According to Binance Australia CEO, these costs could be high due to the time required to recover funds, which means more legal and administrative fees that eat into customers’ returns.

Meanwhile, Irina Heaver, Partner at Keystone Law in the UAE, said that users in the Middle East are also feeling the effects of the FTX collapse, as the region was the third largest FTX user base. Heaver explained that because FTX already has a license and regulatory supervision from Dubai’s newly formed Virtual Assets Authority regulator (VARA), the regulators face major complications because they already have a “huge regulatory failure” on their hands.

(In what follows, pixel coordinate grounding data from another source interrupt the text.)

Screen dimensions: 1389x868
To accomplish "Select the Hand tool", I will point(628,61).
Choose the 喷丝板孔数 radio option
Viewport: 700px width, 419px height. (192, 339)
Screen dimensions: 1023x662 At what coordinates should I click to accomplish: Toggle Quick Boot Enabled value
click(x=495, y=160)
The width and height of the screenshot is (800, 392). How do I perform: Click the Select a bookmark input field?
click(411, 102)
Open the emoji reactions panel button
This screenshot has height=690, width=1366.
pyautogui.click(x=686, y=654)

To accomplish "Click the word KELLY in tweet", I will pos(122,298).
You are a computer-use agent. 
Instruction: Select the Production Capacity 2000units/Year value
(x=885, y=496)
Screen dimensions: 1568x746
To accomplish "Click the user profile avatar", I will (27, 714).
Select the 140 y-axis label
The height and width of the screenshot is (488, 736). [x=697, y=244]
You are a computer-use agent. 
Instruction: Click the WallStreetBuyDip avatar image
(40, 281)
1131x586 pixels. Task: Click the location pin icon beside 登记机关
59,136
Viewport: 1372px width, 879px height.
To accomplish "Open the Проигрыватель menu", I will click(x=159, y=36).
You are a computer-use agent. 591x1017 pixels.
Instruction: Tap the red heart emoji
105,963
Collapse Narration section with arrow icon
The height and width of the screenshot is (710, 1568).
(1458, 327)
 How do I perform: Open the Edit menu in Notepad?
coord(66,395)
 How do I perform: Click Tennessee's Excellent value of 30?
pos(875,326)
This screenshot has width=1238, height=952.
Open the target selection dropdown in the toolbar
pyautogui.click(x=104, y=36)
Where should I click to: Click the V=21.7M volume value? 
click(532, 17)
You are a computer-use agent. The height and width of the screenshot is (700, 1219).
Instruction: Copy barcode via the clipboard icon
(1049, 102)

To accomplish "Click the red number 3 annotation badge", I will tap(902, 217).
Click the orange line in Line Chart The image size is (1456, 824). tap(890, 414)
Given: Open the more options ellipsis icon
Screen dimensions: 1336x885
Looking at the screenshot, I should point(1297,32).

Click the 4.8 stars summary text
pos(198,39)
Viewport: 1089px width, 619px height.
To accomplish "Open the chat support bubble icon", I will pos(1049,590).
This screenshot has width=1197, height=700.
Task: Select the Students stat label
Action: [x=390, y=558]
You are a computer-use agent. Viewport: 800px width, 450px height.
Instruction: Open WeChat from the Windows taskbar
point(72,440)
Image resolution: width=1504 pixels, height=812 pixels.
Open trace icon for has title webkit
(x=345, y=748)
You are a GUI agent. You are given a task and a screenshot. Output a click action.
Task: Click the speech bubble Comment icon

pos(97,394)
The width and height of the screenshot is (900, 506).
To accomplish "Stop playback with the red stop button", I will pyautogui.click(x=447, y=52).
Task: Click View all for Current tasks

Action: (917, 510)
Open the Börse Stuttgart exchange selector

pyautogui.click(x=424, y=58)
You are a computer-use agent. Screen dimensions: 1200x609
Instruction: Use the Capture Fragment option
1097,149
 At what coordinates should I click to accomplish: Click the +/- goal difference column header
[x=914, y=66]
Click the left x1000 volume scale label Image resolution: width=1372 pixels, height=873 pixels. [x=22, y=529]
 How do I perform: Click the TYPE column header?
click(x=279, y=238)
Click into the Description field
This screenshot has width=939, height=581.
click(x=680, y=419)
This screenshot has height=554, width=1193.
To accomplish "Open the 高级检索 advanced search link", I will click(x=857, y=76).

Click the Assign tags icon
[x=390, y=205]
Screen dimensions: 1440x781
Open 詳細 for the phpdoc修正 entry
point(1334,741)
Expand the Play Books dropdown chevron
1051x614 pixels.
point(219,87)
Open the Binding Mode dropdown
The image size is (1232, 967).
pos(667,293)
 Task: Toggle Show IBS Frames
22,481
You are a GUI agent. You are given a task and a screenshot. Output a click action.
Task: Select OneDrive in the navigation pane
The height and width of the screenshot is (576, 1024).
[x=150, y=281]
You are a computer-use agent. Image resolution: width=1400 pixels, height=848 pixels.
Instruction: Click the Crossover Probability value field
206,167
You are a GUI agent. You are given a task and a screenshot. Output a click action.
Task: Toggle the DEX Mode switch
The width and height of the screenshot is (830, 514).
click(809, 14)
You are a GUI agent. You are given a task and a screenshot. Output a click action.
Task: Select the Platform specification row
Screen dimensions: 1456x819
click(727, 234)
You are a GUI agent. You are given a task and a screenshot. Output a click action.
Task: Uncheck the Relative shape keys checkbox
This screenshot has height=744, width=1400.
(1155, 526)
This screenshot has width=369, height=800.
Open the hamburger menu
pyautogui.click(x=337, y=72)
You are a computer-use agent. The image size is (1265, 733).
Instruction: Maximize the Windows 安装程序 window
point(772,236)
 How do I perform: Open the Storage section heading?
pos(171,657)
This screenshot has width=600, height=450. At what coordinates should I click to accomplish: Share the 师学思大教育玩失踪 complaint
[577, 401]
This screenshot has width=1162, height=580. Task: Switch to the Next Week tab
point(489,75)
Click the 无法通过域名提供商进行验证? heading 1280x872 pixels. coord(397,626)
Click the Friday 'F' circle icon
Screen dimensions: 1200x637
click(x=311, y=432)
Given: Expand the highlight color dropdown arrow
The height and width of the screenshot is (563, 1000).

Joining forces with other creditors

Heaver stated that creditors’ rights will be overseen by the legal system, with courts and bankruptcy administrators involved “when and if” FTX enters Chapter 11 bankruptcy procedures.

Heaver’s advises people who have suffered significant losses as a result of the FTX collapse to seek legal counsel and join forces with “other injured parties.”

The recent FTX collapse has had far-reaching consequences for investors worldwide. According to recent reports, the bankrupt cryptocurrency exchange may have “more than 1 million creditors.” According to a Reuters article published on November 20, the bankrupt cryptocurrency exchange owes “nearly $3.1 billion” to its top 50 creditors.